Almanya'da güçlü muhalefet partilerinden Yeşiller, endüstriyel hayvancılık da karbondioksit salınımına neden olduğu için et, süt, tereyağ ve benzeri hayvansal gıdaların, getirilecek bir karbondioksit vergisi ile daha pahalıya satılmasını talep eden bir tasarı hazırladı. Münchner Merkur gazetesi yorumunda, bu tasarıya sosyal olmadığı gerekçesiyle karşı çıkıyor:

"Vatandaşları yasal zorunlulukla perhize sokmak gerçekten siyasilerin ve halk pedagoglarının görevi midir? Şayet hayvanların doğalarına daha uygun şartlar altında yaşamaları bu sayede mümkün olsaydı, soruya kalpten 'evet' diyerek yanıt verilebilirdi.
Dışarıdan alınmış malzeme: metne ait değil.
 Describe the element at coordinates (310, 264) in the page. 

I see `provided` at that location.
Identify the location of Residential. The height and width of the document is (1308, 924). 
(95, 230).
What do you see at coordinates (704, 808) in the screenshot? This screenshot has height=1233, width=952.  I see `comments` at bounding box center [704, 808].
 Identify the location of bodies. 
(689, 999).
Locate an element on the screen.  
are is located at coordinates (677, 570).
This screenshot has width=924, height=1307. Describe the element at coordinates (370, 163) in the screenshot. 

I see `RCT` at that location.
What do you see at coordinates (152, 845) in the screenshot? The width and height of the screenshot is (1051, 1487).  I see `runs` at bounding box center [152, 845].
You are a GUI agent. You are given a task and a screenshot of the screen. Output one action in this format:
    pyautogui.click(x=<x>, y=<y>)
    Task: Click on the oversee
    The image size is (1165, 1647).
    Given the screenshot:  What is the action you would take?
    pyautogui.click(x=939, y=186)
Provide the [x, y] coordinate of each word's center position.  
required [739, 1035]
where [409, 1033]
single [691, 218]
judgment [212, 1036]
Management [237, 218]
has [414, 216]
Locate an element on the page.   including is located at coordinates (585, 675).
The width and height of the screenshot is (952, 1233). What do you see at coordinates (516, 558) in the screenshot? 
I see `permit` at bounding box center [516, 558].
Ancak ete ve tereyağına getirilecek bir vergi bunu sağlamayacak. Muhtemelen bu paralar da obur devletin dişleri tarafından çiğnenip gidecek. Hayvansal gıdalara özel vergi getirmenin bir anlamı olabilir sadece: Maddi durumu yeterince iyi olanların gelecekte de kemer sıkmasına gerek yok. Bedeli, gelirlerinin hissedilebilir bir kısmını beslenmeye ayırmak zorunda olanlar üstlenecek. Yeşiller, 'feragat'tan söz ederken bunu mu kastediyor?"